Untuk napi narkotika seperti Ammar Zoni, fokusnya biasanya pada rehabilitasi, kegiatan keagamaan, dan pembinaan mental.
Meskipun suasananya jauh lebih disiplin dibanding lapas kota, banyak mantan napi mengaku pembinaan di Nusakambangan justru membuat mereka lebih sadar dan fokus untuk berubah.
Kasus Ammar Zoni bisa jadi cermin betapa berat perjuangan seseorang untuk benar-benar lepas dari jerat narkoba.
Meskipun sudah pernah mencoba bangkit, lingkungan, tekanan, dan godaan dunia hiburan bisa jadi tantangan besar.
Karena itu, langkah pemindahan ke Nusakambangan bukan hanya soal hukuman, tapi juga kesempatan agar ia benar-benar menjauh dari distraksi luar dan fokus memperbaiki diri.
Publik, tentu saja, berharap ini jadi momentum terakhir bagi Ammar. Banyak yang bilang, karier bisa dibangun ulang, tapi kepercayaan publik hanya bisa kembali kalau seseorang menunjukkan perubahan nyata.
Kabar Ammar Zoni dipindah ke Nusakambangan mungkin mengejutkan, tapi semoga langkah ini bisa membawa dampak positif.
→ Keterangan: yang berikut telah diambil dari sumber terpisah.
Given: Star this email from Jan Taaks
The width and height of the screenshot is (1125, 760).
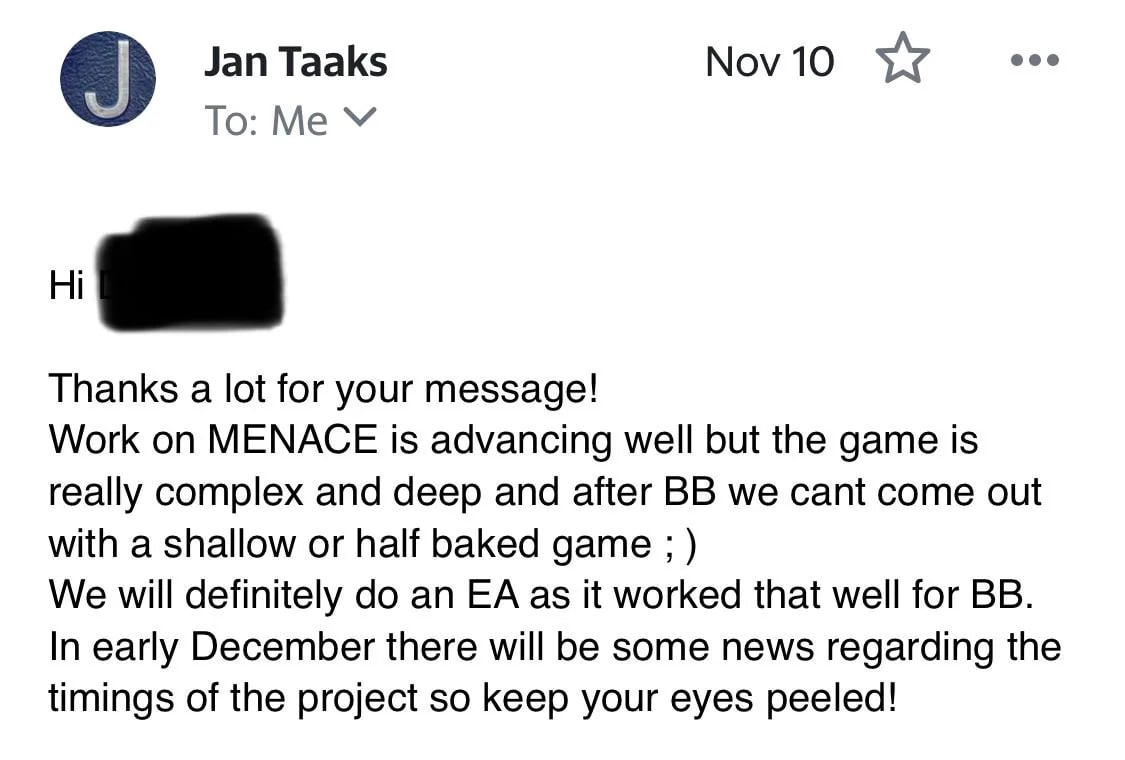Looking at the screenshot, I should pos(902,61).
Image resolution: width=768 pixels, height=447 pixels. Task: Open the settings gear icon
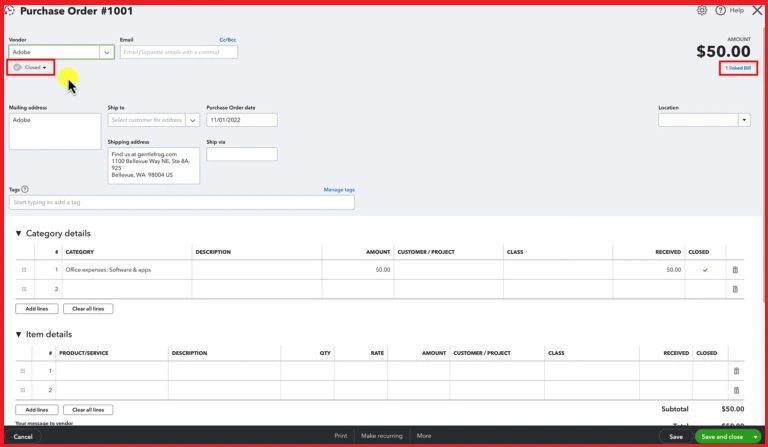(702, 10)
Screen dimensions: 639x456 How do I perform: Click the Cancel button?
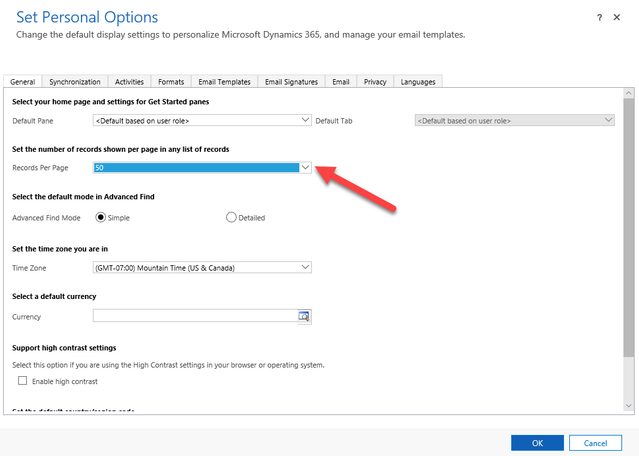tap(595, 442)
Di satu sisi, publik perlu melihat bahwa hukum tetap ditegakkan tanpa pandang bulu. Di sisi lain, ada harapan bahwa Ammar bisa menjalani masa pembinaannya dengan baik dan benar-benar bangkit setelah ini.
Setiap orang berhak mendapatkan kesempatan kedua, termasuk seorang publik figur.
Semoga dari balik dinding Nusakambangan, Ammar Zoni menemukan ketenangan, kesadaran, dan semangat baru untuk menata hidupnya lagi jauh dari narkoba dan masalah hukum.